Since "High School Musical" is so popular, said Grimes, "Kids from elementary through high school will know all the songs and be able to sing along. They’ll know the dances, too. And the show will take older audience members back to high school and what it was like for them."

Westfield freshman Johnny Pace portrays Troy, East High School’s star basketball player. "Everybody looks to him to lead the team to victory in the championship," said Pace. "But while on vacation he discovers singing and — despite what everyone else says — he decides to audition for the musical. He’s not afraid to try new things and he’s firm in his beliefs and true to his friends."

Also delighted with his part, Pace likes his character’s songs and the experiences he has throughout the play. "It’s my first starring role, and Troy has to be serious and show love," said Pace. "In the past, I’ve played comedic roles, so this is a nice change."

He especially likes the number, "Get Your Head in the Game," which his sings. "It’s an energetic, fast-paced and wonderfully choreographed song that I think will be an audience favorite," he said. "The audience will appreciate how lively and upbeat the whole show is, and they’ll like seeing familiar songs come to life on stage."

Playing Sharpay is Rocky Run eighth-grader Kristen Popham. "She’s very sassy and likes to be the center of attention at all times," said Popham. "She also wants her brother to do everything for her. She’s a thespian and believes she has her own spotlight wherever she is, as if she has her own stage. I love it; people don’t see me as playing someone sassy and mean, so it’s nice to try something different."

But, added Popham, "Sharpay’s not really mean – she’s just so caught up in herself and her own performance. You can’t overdo her; she’s so out there that the sky’s the limit when playing her." Popham’s favorite tune is "What I’ve been Looking For." Ryan and Sharpay sing this love song for their audition. But because of Sharpay’s personality, they make it fast and jazzy.

Popham said audiences will like the fact that "kids from all over the community have created a show that’s fun to watch and is for a good cause. The ticket money is contributed to the church to help kids go on mission trips."

Westfield freshman Samantha Dempsey portrays Gabriella Montez. "Gabriella’s an intelligent, shy girl who has a hard time making friends," said Dempsey. "She’s in the Brainiacs — the smart kids — and joins the science decathlon team. She’s a sweet girl with nice friends, and she gets a crush on Troy the first time she meets him."

"I really enjoy portraying her," continued Dempsey. "She’s more like me in real life; I make friends easily. I also like playing a lead and making friends with the cast. It’s a lot of fun and worth doing all the work, and the cast is great."
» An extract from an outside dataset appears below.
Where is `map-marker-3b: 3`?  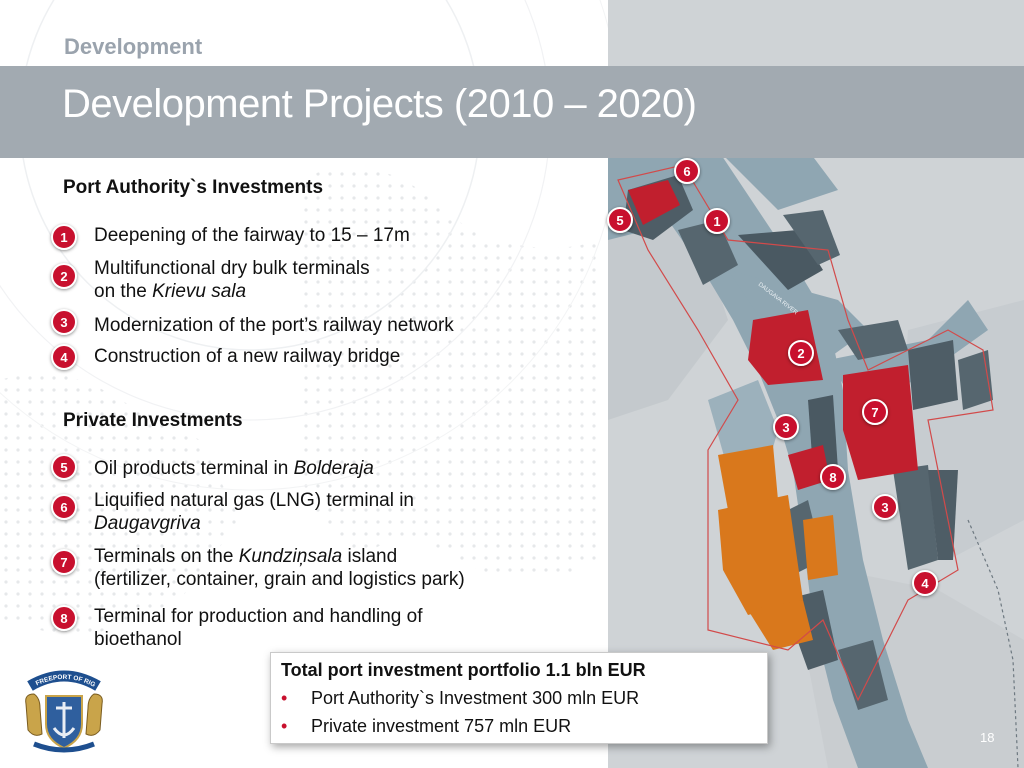 map-marker-3b: 3 is located at coordinates (885, 507).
She especially likes the song, "Start of Something New," which Gabriella sings with Troy at a karaoke contest, during their first encounter. "It’s a beautiful song with a great tune, and I love the lyrics," she said. "Johnny and I have fun doing it."

Dempsey said the audience will enjoy the show’s humor and "the set will be amazing — it’ll look really cool. They’ll also like the message to follow your dreams and don’t stop doing what you love, no matter what your friends say; follow your heart."

Harrington said the play wouldn’t be possible without all the parent volunteers. "They’ve done everything from building the set and painting backdrops to doing crowd control during rehearsals," she said. "And they’ll also be working hard, the week of the show, so I really appreciate all their help. The thing I love best about theater is the beauty of the community coming together to create something amazing."